— EXCERPTED PASSAGE —
<<<<
Sunday, March 15, 2009

Using the Gaussian Kernel Density Estimation

In scipy.stats we can find a class to estimate and use a gaussian kernel density estimator, scipy.stats.stats.gaussian_kde.

Until recently, I didn’t know how this part of scipy works, and the following describes roughly how I figured out what it does.

First, we can look at help to see whether the documentation provides enough information for its use. Here is the first part.

>>> help(stats.gaussian_kde)
Help on class gaussian_kde in module scipy.stats.kde:

class gaussian_kde(__builtin__.object)
 |  Representation of a kernel-density estimate using Gaussian kernels.
 |
 |   Parameters
 |   ----------
 |   dataset : (# of dims, # of data)-array
 |       datapoints to estimate from
 |
 |   Members
 |   -------
 |   d : int
 |       number of dimensions
 |   n : int
 |       number of datapoints
 |
 |   Methods
 |   -------
 |   kde.evaluate(points) : array
 |       evaluate the estimated pdf on a provided set of points
 |   kde(points) : array
 |       same as kde.evaluate(points)
 |   kde.integrate_gaussian(mean, cov) : float
 |       multiply pdf with a specified Gaussian and integrate over the whole domain
 |   kde.integrate_box_1d(low, high) : float
 |       integrate pdf (1D only) between two bounds
 |   kde.integrate_box(low_bounds, high_bounds) : float
 |       integrate pdf over a rectangular space between low_bounds and high_bounds
 |   kde.integrate_kde(other_kde) : float
 |       integrate two kernel density estimates multiplied together
 |
 |  Internal Methods
 |  ----------------
 |   kde.covariance_factor() : float
 |       computes the coefficient that multiplies the data covariance matrix to
 |       obtain the kernel covariance matrix. Set this method to
 |       kde.scotts_factor or kde.silverman_factor (or subclass to provide your
 |       own). The default is scotts_factor.
>>>>
— DATA LINES —
<<<<
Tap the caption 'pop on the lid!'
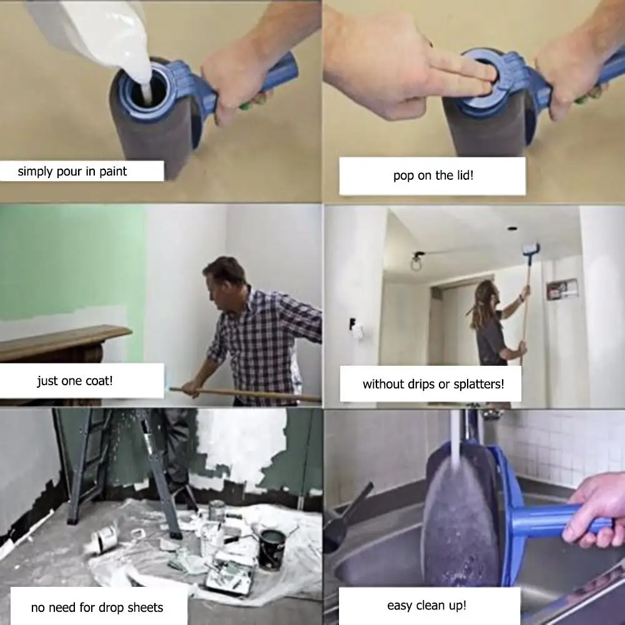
>>>>
— SHORT PROBLEM —
Return the whole Gaussian kernel density estimation post word for word, with no changes. The material plays no part in what comes next.

— PROBLEM SOLUTION —
Sunday, March 15, 2009

Using the Gaussian Kernel Density Estimation

In scipy.stats we can find a class to estimate and use a gaussian kernel density estimator, scipy.stats.stats.gaussian_kde.

Until recently, I didn’t know how this part of scipy works, and the following describes roughly how I figured out what it does.

First, we can look at help to see whether the documentation provides enough information for its use. Here is the first part.

>>> help(stats.gaussian_kde)
Help on class gaussian_kde in module scipy.stats.kde:

class gaussian_kde(__builtin__.object)
 |  Representation of a kernel-density estimate using Gaussian kernels.
 |
 |   Parameters
 |   ----------
 |   dataset : (# of dims, # of data)-array
 |       datapoints to estimate from
 |
 |   Members
 |   -------
 |   d : int
 |       number of dimensions
 |   n : int
 |       number of datapoints
 |
 |   Methods
 |   -------
 |   kde.evaluate(points) : array
 |       evaluate the estimated pdf on a provided set of points
 |   kde(points) : array
 |       same as kde.evaluate(points)
 |   kde.integrate_gaussian(mean, cov) : float
 |       multiply pdf with a specified Gaussian and integrate over the whole domain
 |   kde.integrate_box_1d(low, high) : float
 |       integrate pdf (1D only) between two bounds
 |   kde.integrate_box(low_bounds, high_bounds) : float
 |       integrate pdf over a rectangular space between low_bounds and high_bounds
 |   kde.integrate_kde(other_kde) : float
 |       integrate two kernel density estimates multiplied together
 |
 |  Internal Methods
 |  ----------------
 |   kde.covariance_factor() : float
 |       computes the coefficient that multiplies the data covariance matrix to
 |       obtain the kernel covariance matrix. Set this method to
 |       kde.scotts_factor or kde.silverman_factor (or subclass to provide your
 |       own). The default is scotts_factor.